(STATED PROBLEM 1)
In the MovieLite audio page, replace "seconds" with "secs" and write out the part from "Source: src/movielite/audio/audio_clip.py:1" up to and including "seconds (adjusts duration)".
(STATED PROBLEM 2)
Answer these questions using the MovieLite audio page:
(a) In what format and range is all audio processed?
(b) Which class does AudioClip inherit from?
(c) What does the offset parameter set when loading an AudioClip?

(SELECTED TEXT)
┏━━

Overview
MovieLite provides sophisticated audio handling capabilities:
Load audio from files or extract from video
Mix multiple audio tracks automatically
Apply effects and volume curves
Control timing, speed, and looping
Memory-efficient chunk-based processing
All audio is processed as float32 samples in the range [-1.0, 1.0].
AudioClip Basics
Loading Audio
from movielite import AudioClip
# Load full audio file
audio = AudioClip(
path = "music.mp3" ,
start = 0 , # Start time in composition
duration = None , # None = use full file
volume = 1.0 , # Volume multiplier
offset = 0 # Start offset within file
)
Audio from Video
Every VideoClip has an associated AudioClip:
from movielite import VideoClip
video = VideoClip( "video.mp4" , start = 0 , duration = 10 )
# Access audio track
audio = video.audio
audio.set_volume( 0.8 )
from movielite import afx
audio.add_effect(afx.FadeIn( 2.0 ))
When you add a VideoClip to VideoWriter, its audio is automatically included in the mix. You don’t need to manually add video.audio.
Source: src/movielite/audio/audio_clip.py:1
Audio Properties
Timing Properties
AudioClip inherits from MediaClip and supports all timing operations:
audio = AudioClip( "music.mp3" , start = 0 , duration = 30 )
# Timing adjustments
audio.set_start( 5.0 ) # Start at 5 seconds in composition
audio.set_duration( 20.0 ) # Use 20 seconds of audio
audio.set_end( 25.0 ) # End at 25 seconds (adjusts duration)
audio.set_offset( 10.0 ) # Start reading from 10s in the file
audio.set_speed( 1.5 ) # Play at 1.5x speed
# Read-only properties
print (audio.start) # 5.0
print (audio.duration) # 20.0 (accounts for speed)
print (audio.end) # 25.0
print (audio.speed) # 1.5
audio = AudioClip( "music.mp3" , start = 0 )

┗━━

Item coordinate data
┏━━

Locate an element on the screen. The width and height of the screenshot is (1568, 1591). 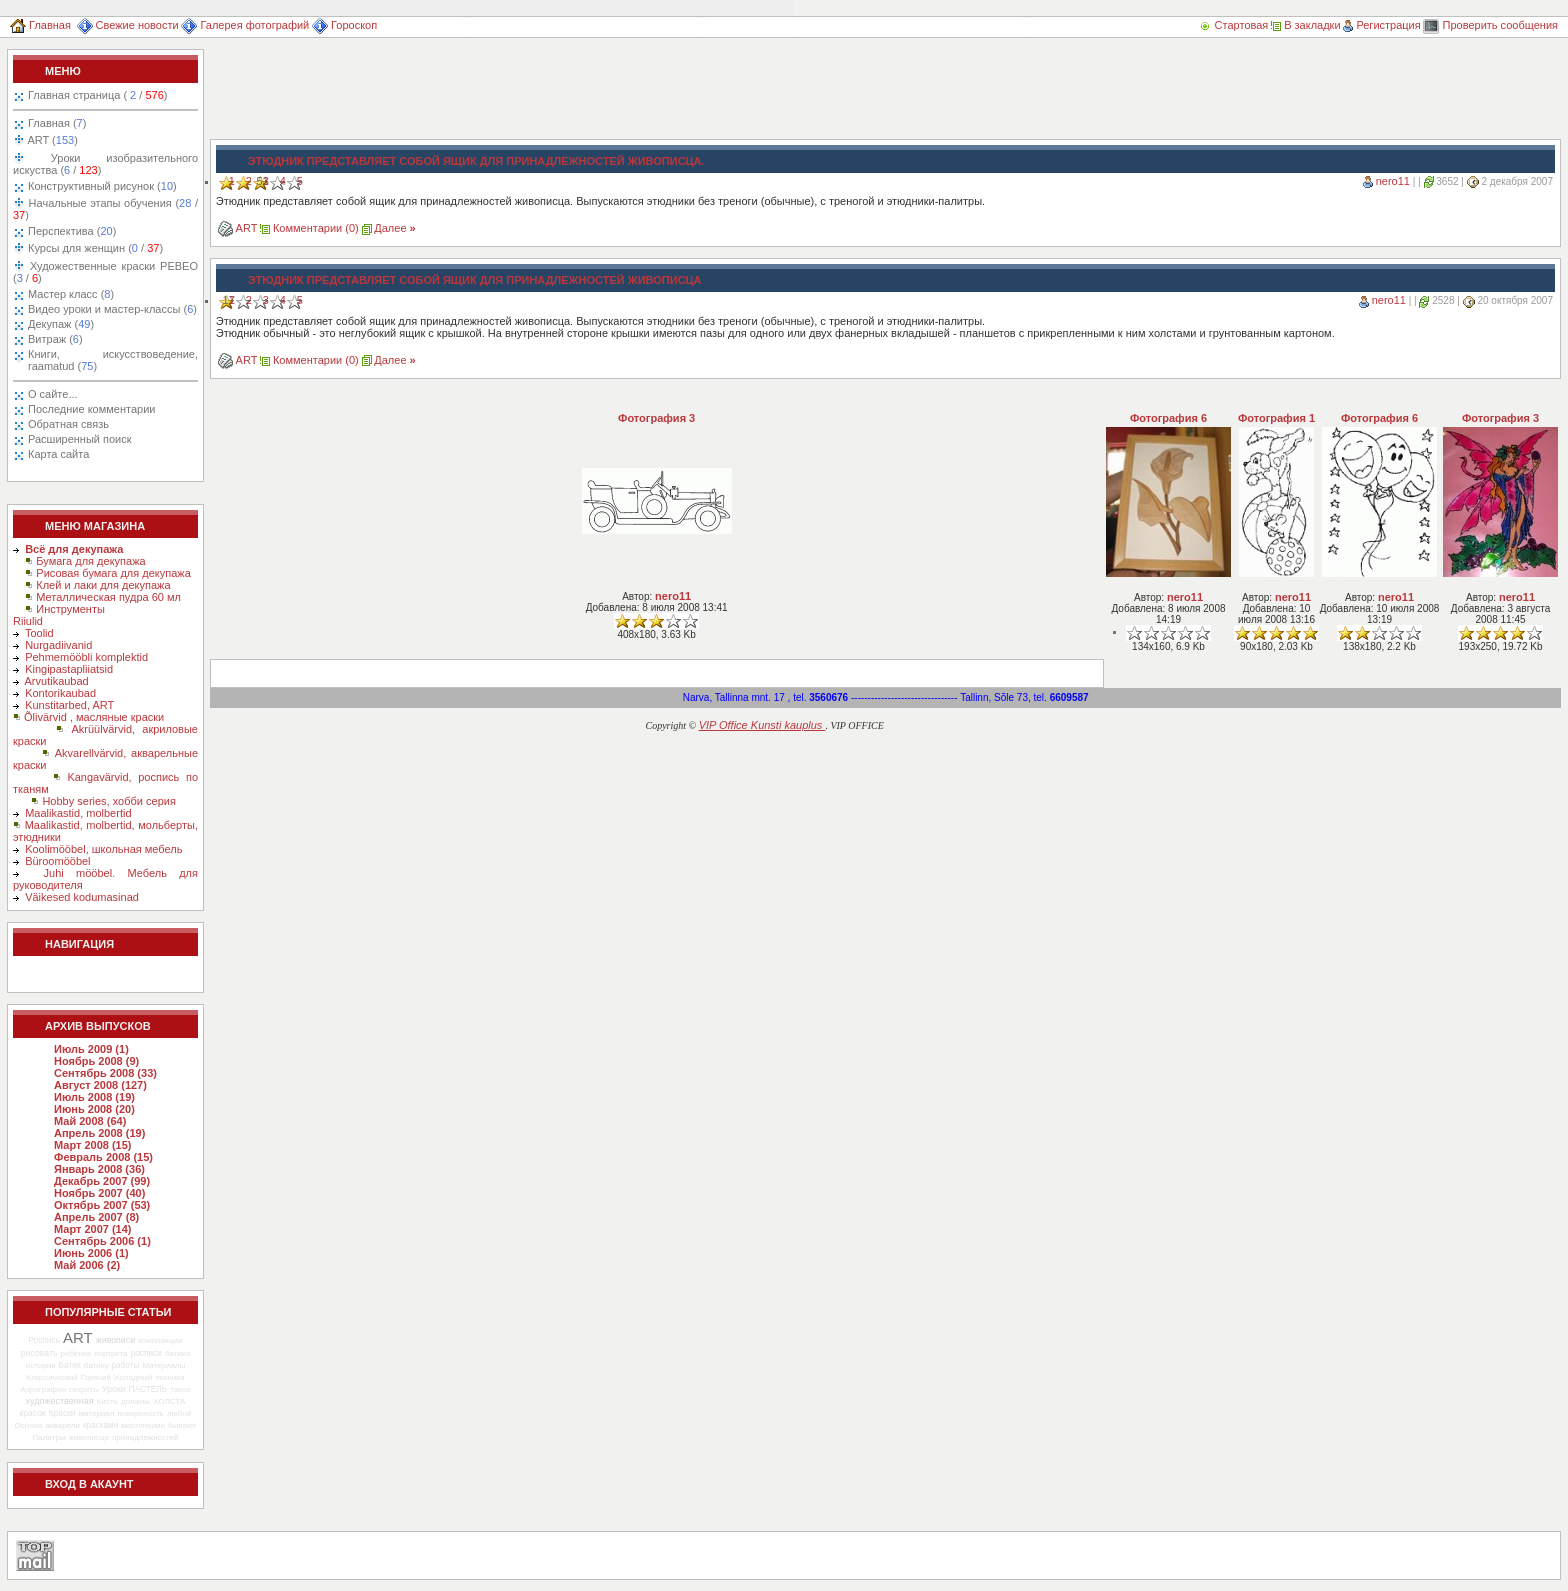
Декупаж is located at coordinates (61, 324).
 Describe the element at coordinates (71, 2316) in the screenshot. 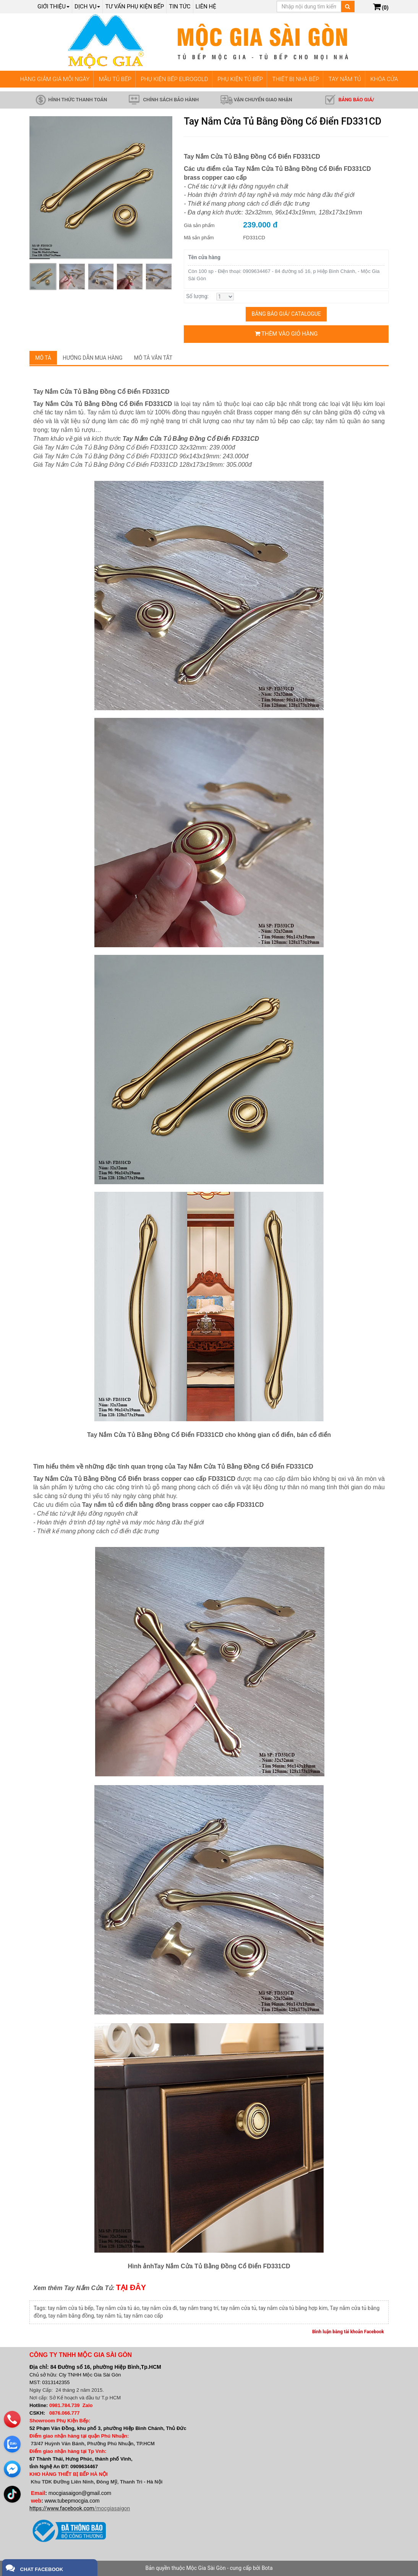

I see `tay nắm bằng đồng` at that location.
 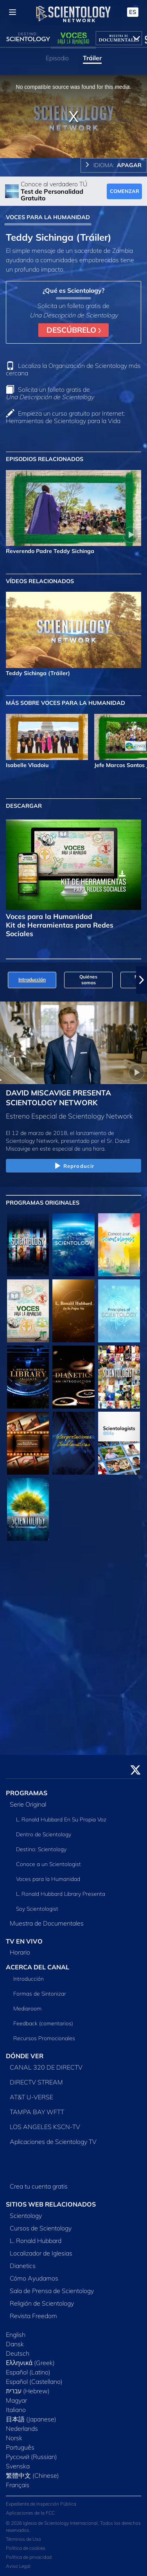 I want to click on Aplicaciones de Scientology TV, so click(x=53, y=2141).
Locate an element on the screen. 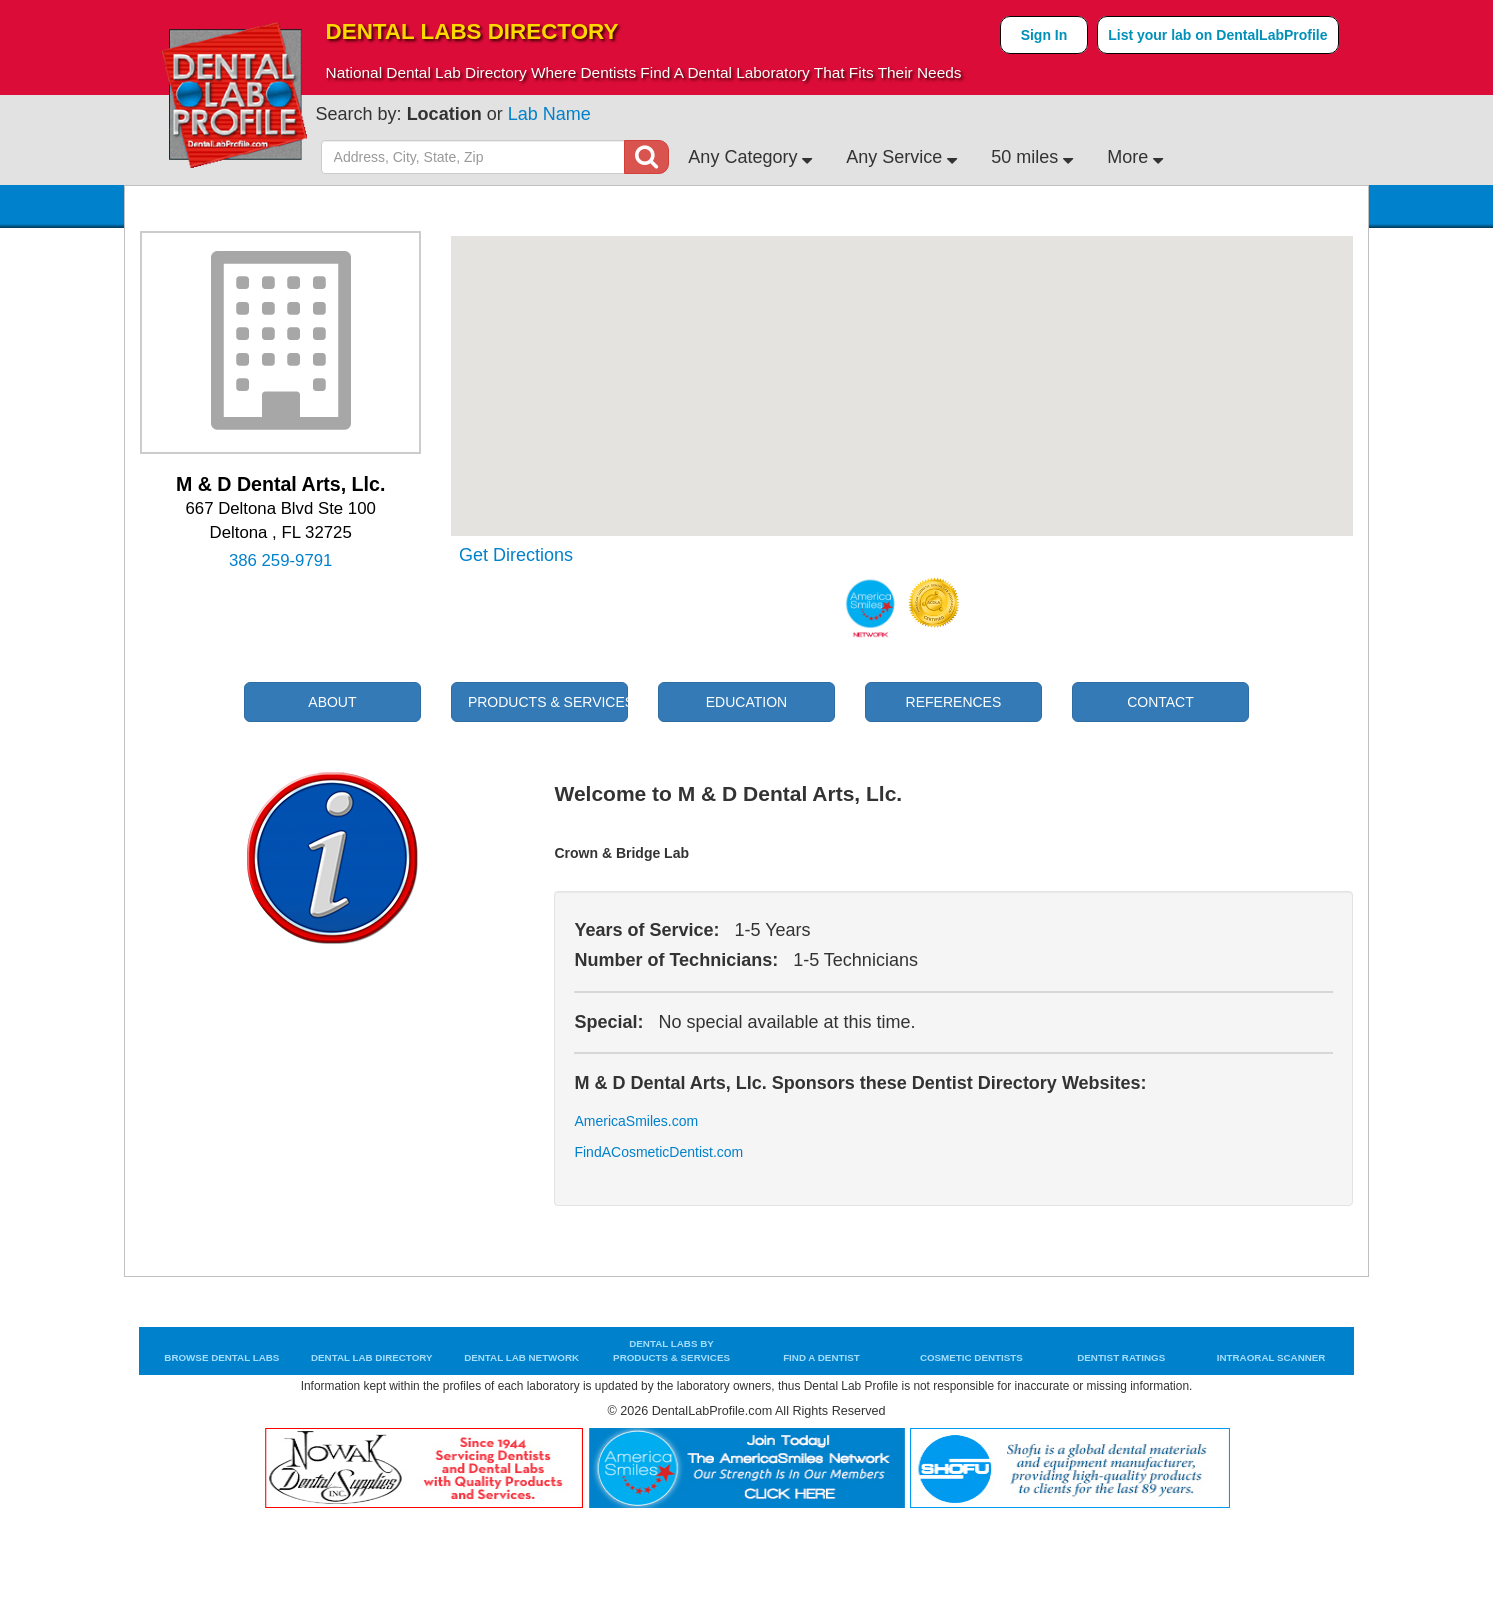  Sign In is located at coordinates (1044, 35).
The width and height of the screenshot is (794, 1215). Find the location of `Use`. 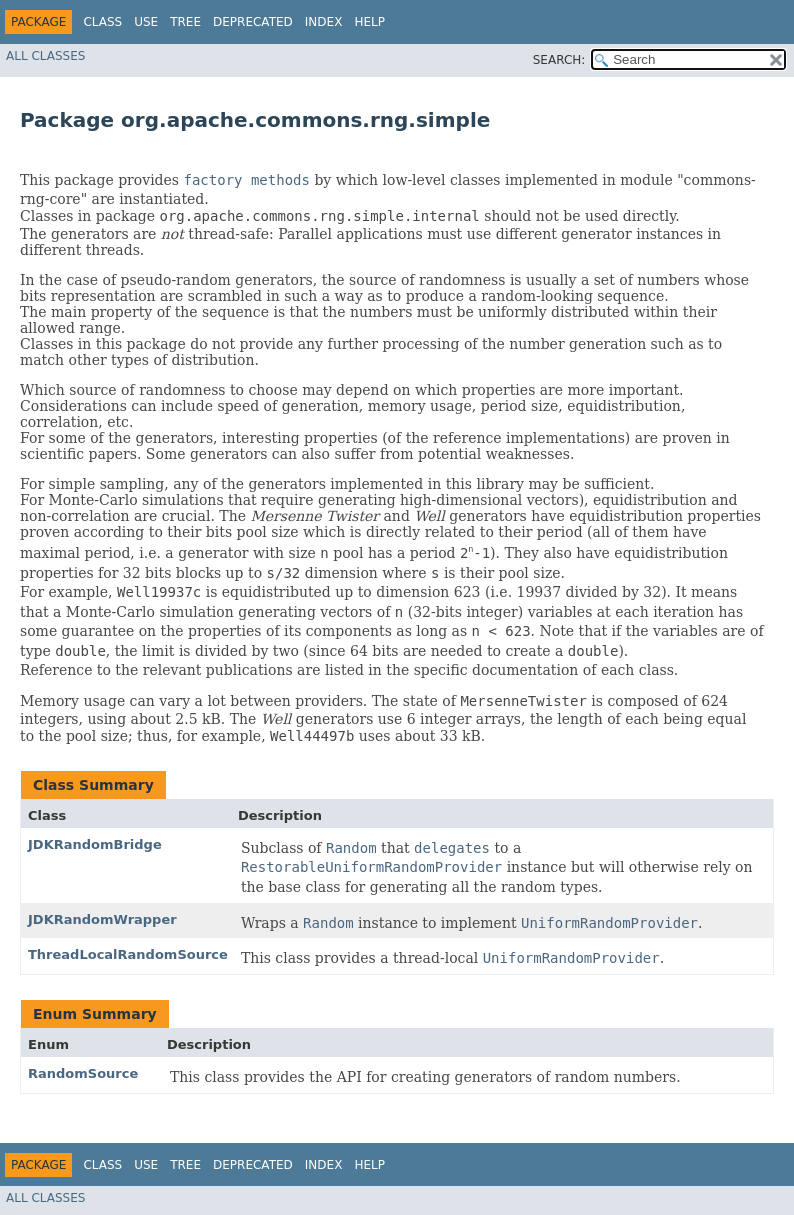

┗━━

(FULL SOLUTION 1)
Source: src/movielite/audio/audio_clip.py:1
Audio Properties
Timing Properties
AudioClip inherits from MediaClip and supports all timing operations:
audio = AudioClip( "music.mp3" , start = 0 , duration = 30 )
# Timing adjustments
audio.set_start( 5.0 ) # Start at 5 secs in composition
audio.set_duration( 20.0 ) # Use 20 secs of audio
audio.set_end( 25.0 ) # End at 25 secs (adjusts duration)

(FULL SOLUTION 2)
(a) As float32 samples in the range [-1.0, 1.0].
(b) MediaClip.
(c) The start offset within the file.